→ Excerpt provided:
--- BEGIN ---

# Printmaster Platinum 2011 will not open with Mac El Capitan



## gullcottagegalv (Aug 17, 2016)

I recently updated my Mac to El Capitan and have run into so many compatibility problems. Printmaster Platinum 2011 will not open. I have downloaded the updates/fixes from www.printmasterpacks.com/support and I still get an error message in the opening box. It won't open.
Your help would be appreciated. Here is the error message:

PrintMaster 2011 Platinum <3.0.1.74> encountered the following error:

java.lang.reflect.InvocationTargetException

at sun.reflect.NativeConstructorAccessorImpl.newInstance0(Native Method)

at sun.reflect.NativeConstructorAccessorImpl.newInstance(NativeConstructorAccessorImpl.java:39)

at sun.reflect.DelegatingConstructorAccessorImpl.newInstance(DelegatingConstructorAccessorImpl.java:27)

at java.lang.reflect.Constructor.newInstance(Constructor.java:513)

at com.storyrock.framework.Builder._main(SourceFile:211)

at Application.main(SourceFile:17)

at sun.reflect.NativeMethodAccessorImpl.invoke0(Native Method)

--- END ---

→ Material provided:
--- BEGIN ---

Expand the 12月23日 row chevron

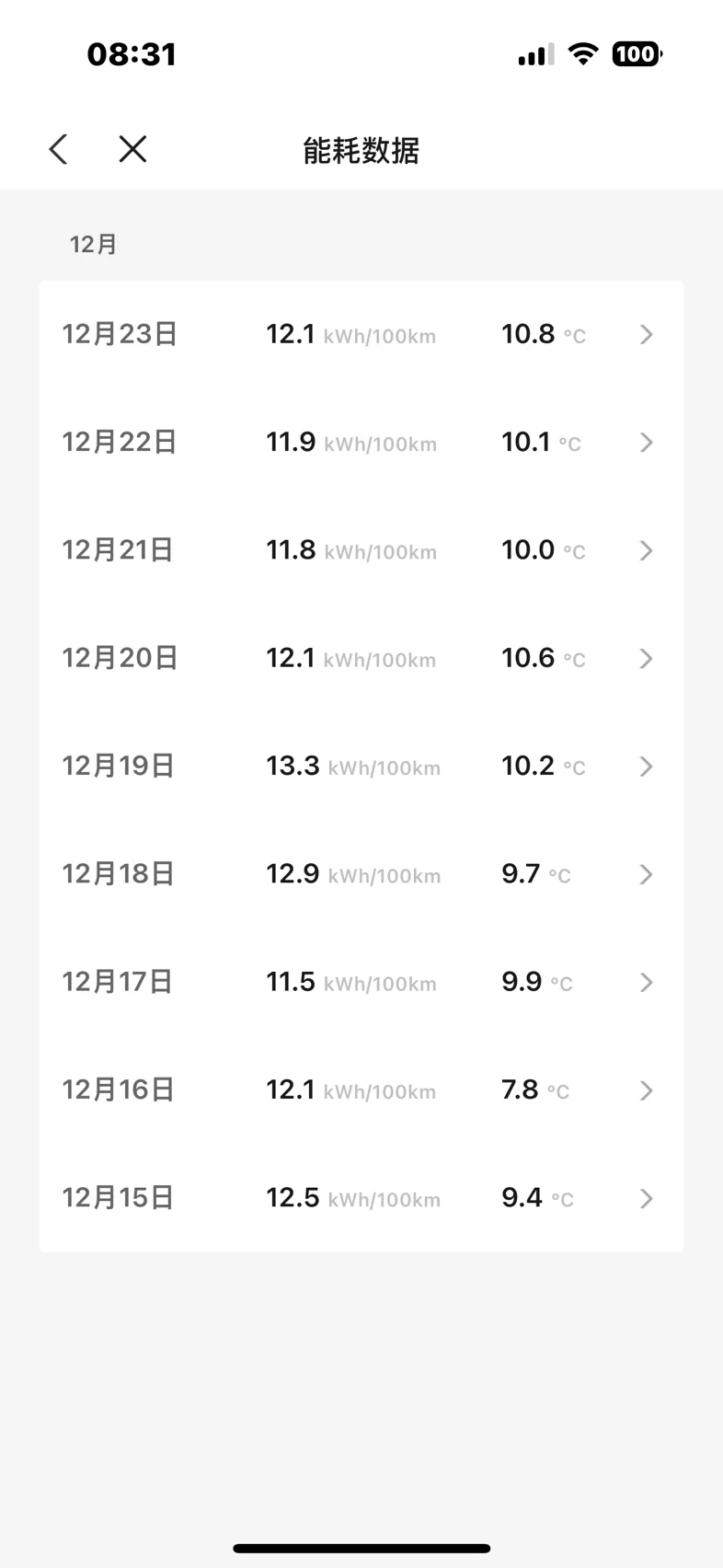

--- END ---

→ Job: Rewrite the Printmaster thread from "at com.storyrock.framework.Builder._main(SourceFile:211)" to "at sun.reflect.NativeMethodAccessorImpl.invoke0(Native Method)", putting "UnknownSource" in place of each "SourceFile".

→ Task response:
at com.storyrock.framework.Builder._main(UnknownSource:211)

at Application.main(UnknownSource:17)

at sun.reflect.NativeMethodAccessorImpl.invoke0(Native Method)